Should you use your tax refund to pay down debt?

Should you use your tax refund to pay down debt?

Not sure what to do with your tax refund? While paying down debt or saving for a rainy day may seem less exciting than making an extravagant purchase, it pays to look at the bigger picture: Household debt is near record levels and interest rates are on their way up.

But choosing between paying down debt or bolstering a savings account isn’t always an easy decision.

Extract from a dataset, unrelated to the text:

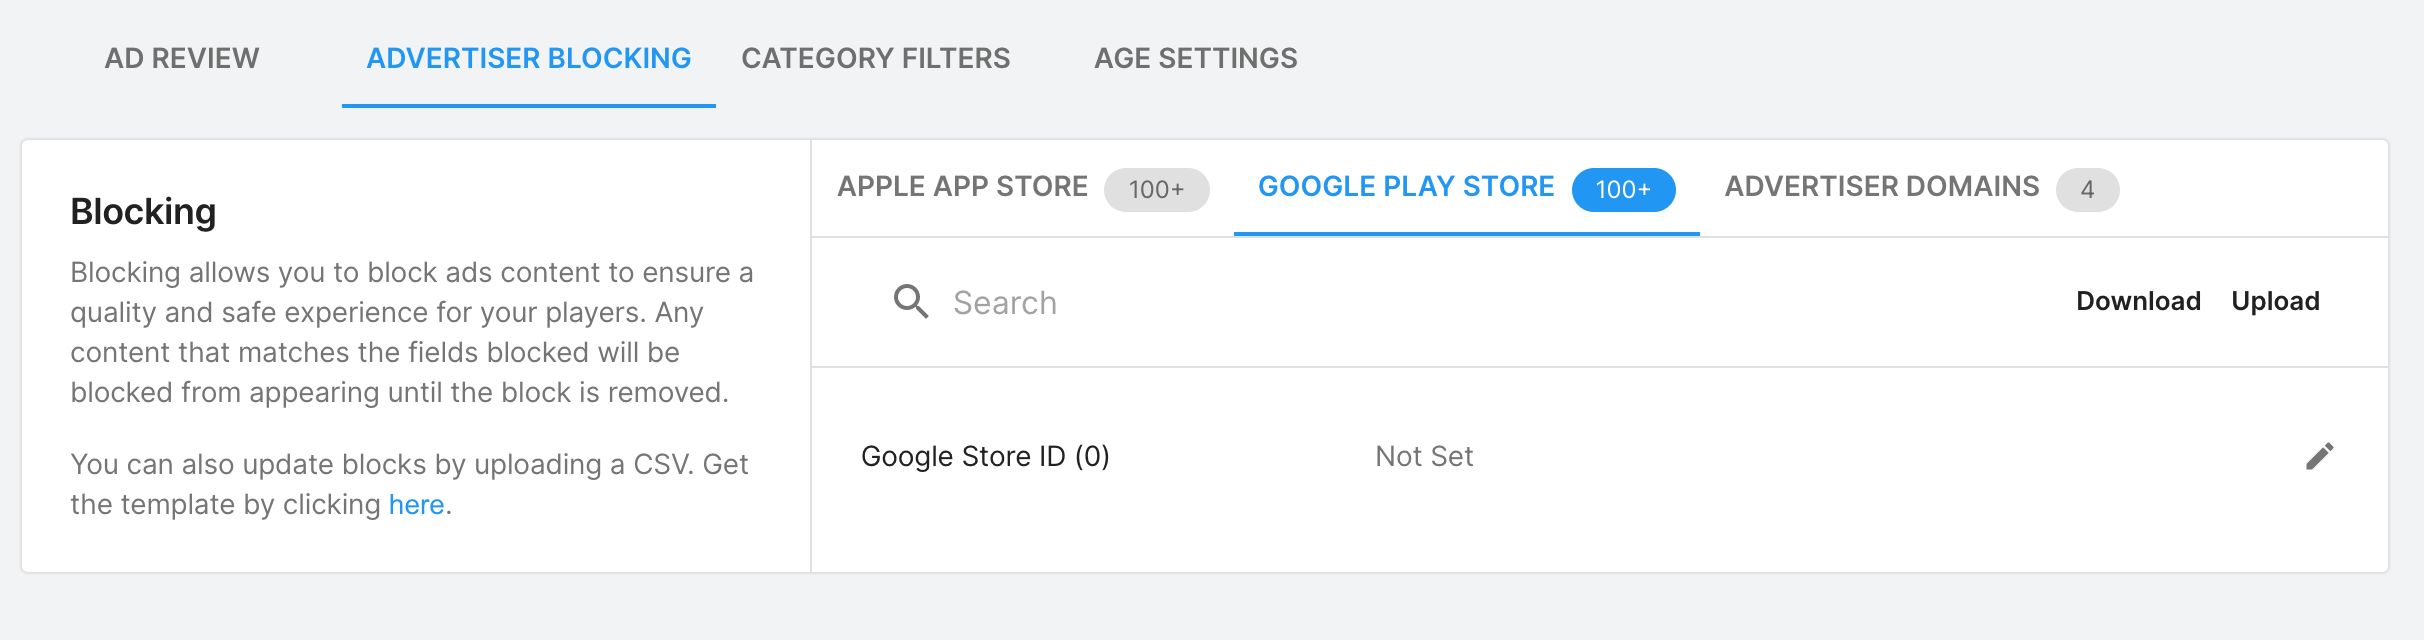
Task: Switch to the CATEGORY FILTERS tab
Action: click(x=875, y=58)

Those with refunds need to consider their whole financial picture when weighing the right choice, according to Andy Nasr, director and lead investment strategist at Scotia Wealth Management.

“This isn't just about investing, it's about really developing a plan to preserve and accumulate wealth and that's going to vary from person to person,” he said. “It is going to depend on your objectives and your risk tolerance.”

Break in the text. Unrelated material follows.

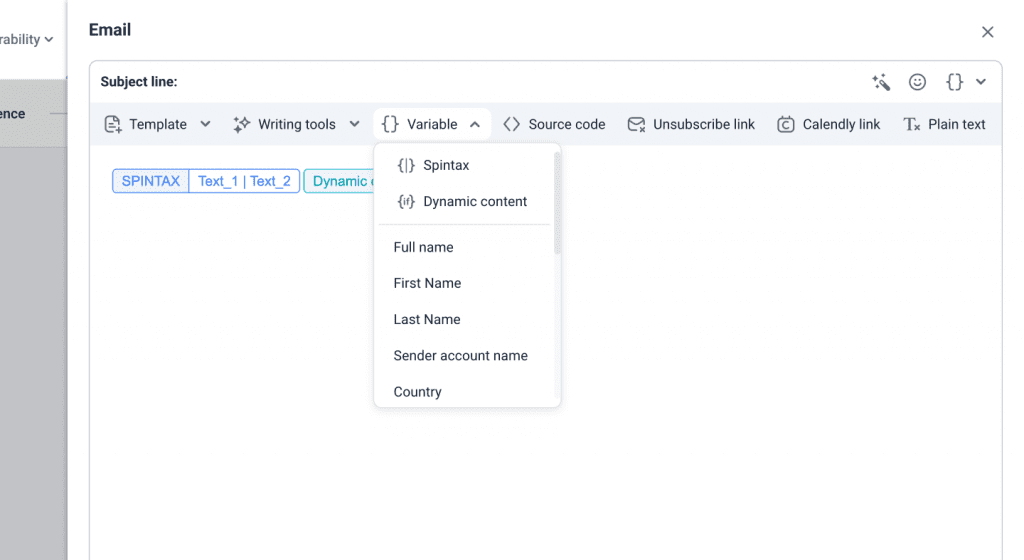Click the magic wand AI icon
This screenshot has width=1024, height=560.
pos(881,82)
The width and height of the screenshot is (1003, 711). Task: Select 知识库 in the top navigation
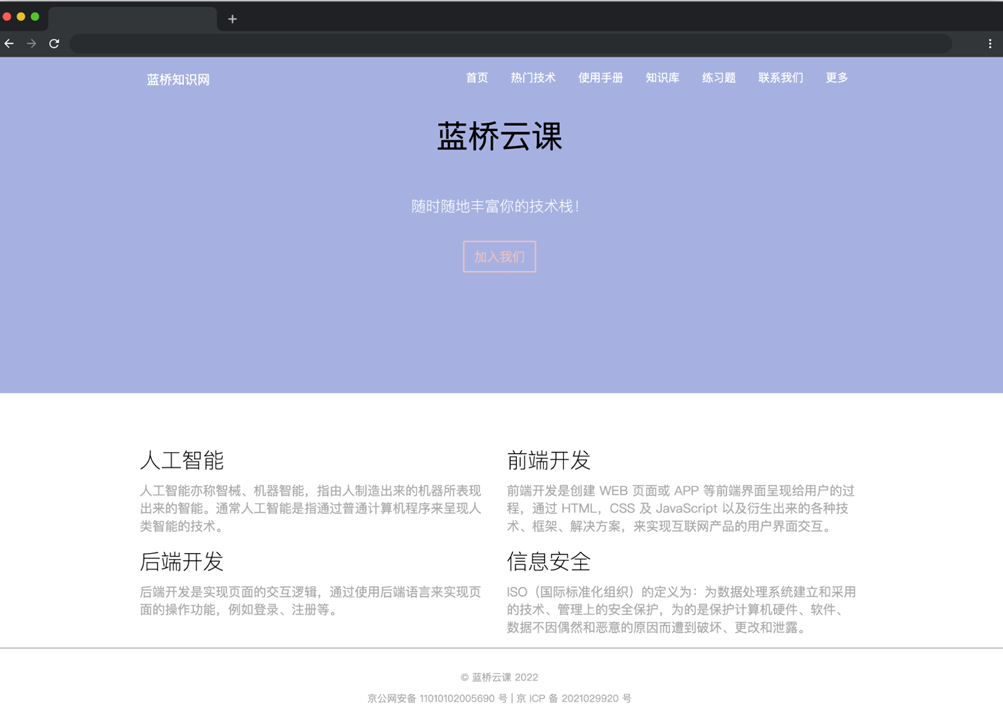tap(662, 78)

If you have high-interest debt, such as a balance on a credit card, using one’s tax to reduce or eradicate that debt should be the highest priority.

According to Jamie Golombek, managing director of tax and estate planning at CIBC, there’s nothing that will guarantee a rate of return like paying off a balance on a credit card that is charging 20% interest.

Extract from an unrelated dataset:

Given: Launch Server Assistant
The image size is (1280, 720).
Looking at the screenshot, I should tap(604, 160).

“I wouldn’t do any RRSPs, I wouldn’t do any TFSAs, I would primarily direct that money to paying down that debt,” he said.

The decision is trickier when it comes to debt with less burdensome interest rates. Mortgages, auto loans, and home equity lines of credit may carry much lower interest rates.

The Bank of Canada has increased its key interest rate thrice since last summer—moves which have prompted the major banks to raise their prime rates. The prime rate at Canada’s largest banks now stands at 3.45%, compared with 2.7% at this time last year.

While the timeline is uncertain, economists are forecasting for rates to inch up higher this year, further pushing up the cost of variable-rate mortgages and other lending linked to prime rates.

Nasr said you have to compare the interest rate being paid on the debt with the after-tax rate of return you think you may be able to get to see if you should invest instead.

“I wouldn't consider investing unless I thought my expected return on something, whether it is the cash flow from it or the total return, would be enough to service those debt obligations while I have them,” he said.